__PROBLEM TO SOLVE__:
Rewrite the records from the line with "I check his" up to and including the line with "click(x=620, y=16)", substituting "message" for "bubble" and leaving everything else unchanged.
:::
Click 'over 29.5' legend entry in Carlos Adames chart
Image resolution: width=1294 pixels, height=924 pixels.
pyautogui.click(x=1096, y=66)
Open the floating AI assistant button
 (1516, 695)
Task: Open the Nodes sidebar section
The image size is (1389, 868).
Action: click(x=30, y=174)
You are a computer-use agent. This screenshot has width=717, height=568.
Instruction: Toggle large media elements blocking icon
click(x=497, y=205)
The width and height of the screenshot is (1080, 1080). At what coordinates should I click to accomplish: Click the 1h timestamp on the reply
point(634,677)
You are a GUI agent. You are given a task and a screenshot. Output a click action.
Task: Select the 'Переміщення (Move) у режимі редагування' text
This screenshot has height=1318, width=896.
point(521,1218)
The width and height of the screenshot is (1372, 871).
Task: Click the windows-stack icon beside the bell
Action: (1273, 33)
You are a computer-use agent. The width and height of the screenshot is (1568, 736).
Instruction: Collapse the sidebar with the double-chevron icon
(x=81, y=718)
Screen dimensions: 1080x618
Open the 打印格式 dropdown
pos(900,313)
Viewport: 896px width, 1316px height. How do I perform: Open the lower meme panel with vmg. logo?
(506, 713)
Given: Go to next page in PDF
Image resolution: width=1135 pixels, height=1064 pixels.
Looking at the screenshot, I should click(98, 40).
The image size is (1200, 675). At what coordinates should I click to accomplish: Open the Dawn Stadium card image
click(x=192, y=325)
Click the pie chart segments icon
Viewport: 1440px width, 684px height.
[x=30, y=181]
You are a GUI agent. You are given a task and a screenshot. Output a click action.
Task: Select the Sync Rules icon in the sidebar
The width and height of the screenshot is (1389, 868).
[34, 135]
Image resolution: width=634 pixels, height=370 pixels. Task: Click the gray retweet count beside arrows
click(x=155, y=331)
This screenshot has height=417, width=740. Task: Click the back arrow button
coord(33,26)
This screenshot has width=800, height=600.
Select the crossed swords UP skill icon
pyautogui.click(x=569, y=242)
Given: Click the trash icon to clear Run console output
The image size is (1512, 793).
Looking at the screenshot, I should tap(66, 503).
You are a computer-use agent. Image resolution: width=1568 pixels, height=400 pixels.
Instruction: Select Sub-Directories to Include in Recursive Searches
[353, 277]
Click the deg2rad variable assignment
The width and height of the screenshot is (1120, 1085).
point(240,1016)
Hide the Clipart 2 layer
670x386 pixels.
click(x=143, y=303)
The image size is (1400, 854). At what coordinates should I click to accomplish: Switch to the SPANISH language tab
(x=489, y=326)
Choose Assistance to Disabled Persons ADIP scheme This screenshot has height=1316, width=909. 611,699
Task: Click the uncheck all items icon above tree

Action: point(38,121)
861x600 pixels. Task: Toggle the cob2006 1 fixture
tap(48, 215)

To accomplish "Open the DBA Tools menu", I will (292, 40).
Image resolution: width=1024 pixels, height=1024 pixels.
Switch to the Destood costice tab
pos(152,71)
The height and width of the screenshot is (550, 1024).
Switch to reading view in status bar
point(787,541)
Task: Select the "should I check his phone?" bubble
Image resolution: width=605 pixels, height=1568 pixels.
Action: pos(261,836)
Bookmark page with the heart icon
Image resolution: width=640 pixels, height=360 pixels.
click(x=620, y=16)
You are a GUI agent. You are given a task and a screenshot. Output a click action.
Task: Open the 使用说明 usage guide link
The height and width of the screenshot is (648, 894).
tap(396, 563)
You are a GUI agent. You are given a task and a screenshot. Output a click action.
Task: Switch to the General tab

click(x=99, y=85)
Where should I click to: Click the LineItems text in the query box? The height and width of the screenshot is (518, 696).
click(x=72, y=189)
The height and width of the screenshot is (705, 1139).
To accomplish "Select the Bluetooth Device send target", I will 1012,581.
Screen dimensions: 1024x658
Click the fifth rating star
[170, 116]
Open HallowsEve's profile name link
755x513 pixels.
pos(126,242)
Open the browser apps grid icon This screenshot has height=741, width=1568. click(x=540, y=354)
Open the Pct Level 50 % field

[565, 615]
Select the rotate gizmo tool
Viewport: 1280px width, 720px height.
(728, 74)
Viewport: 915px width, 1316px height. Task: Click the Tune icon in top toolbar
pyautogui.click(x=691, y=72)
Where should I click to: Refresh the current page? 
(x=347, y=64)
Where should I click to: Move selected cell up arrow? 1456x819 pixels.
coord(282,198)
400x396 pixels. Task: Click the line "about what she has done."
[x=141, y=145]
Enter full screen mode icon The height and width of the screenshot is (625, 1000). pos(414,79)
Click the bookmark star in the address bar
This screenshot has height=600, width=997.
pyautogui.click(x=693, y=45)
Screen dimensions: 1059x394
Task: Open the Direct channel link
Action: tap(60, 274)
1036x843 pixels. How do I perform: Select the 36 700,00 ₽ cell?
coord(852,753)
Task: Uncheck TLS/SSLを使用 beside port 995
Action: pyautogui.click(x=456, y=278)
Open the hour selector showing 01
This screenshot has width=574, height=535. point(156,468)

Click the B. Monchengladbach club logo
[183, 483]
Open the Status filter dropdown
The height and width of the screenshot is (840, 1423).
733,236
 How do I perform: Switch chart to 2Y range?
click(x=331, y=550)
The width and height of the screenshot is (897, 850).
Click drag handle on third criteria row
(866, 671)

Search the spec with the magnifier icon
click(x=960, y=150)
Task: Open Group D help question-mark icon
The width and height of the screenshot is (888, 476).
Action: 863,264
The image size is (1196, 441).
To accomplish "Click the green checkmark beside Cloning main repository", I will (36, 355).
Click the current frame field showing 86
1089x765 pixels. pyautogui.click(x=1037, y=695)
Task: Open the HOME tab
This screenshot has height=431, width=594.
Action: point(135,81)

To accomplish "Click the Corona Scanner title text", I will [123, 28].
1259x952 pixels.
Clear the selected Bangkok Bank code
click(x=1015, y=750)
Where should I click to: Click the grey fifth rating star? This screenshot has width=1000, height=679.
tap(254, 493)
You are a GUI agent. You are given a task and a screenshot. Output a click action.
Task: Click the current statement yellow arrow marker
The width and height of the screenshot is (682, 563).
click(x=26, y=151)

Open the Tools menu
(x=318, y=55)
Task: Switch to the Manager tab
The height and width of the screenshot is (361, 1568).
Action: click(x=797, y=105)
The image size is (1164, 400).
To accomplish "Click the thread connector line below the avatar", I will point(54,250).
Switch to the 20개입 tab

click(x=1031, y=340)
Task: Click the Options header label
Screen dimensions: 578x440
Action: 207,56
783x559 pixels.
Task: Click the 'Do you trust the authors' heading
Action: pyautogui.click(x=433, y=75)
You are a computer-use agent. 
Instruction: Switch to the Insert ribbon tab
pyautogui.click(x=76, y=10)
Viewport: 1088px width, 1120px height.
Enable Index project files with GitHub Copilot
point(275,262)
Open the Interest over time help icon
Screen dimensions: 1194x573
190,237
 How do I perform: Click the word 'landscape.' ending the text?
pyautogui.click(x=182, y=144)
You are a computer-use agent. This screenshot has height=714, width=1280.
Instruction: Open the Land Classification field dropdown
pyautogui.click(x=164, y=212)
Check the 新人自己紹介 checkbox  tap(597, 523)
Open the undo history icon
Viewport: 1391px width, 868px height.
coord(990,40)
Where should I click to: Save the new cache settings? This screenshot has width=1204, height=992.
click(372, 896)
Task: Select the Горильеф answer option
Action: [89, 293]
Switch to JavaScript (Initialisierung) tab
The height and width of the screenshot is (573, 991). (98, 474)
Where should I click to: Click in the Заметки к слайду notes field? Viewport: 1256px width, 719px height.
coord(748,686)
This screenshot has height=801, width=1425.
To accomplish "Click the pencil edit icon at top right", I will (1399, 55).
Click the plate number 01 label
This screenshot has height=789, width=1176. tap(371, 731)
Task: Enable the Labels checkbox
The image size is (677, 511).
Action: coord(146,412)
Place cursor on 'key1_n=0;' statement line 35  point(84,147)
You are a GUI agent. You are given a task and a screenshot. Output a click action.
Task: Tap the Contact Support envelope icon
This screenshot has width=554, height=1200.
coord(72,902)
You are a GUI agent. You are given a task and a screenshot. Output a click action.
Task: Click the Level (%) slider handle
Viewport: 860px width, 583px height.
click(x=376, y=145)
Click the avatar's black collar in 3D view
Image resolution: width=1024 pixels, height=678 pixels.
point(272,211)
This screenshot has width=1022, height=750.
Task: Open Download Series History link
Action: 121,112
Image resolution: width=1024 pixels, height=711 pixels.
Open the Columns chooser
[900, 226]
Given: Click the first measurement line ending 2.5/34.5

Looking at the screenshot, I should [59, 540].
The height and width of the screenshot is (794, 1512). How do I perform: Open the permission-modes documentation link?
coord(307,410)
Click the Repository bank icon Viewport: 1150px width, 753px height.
:::
__SOLUTION BELOW__:
Task: Select the "should I check his phone?" message
Image resolution: width=605 pixels, height=1568 pixels.
Action: pos(261,836)
Bookmark page with the heart icon
Image resolution: width=640 pixels, height=360 pixels.
click(x=620, y=16)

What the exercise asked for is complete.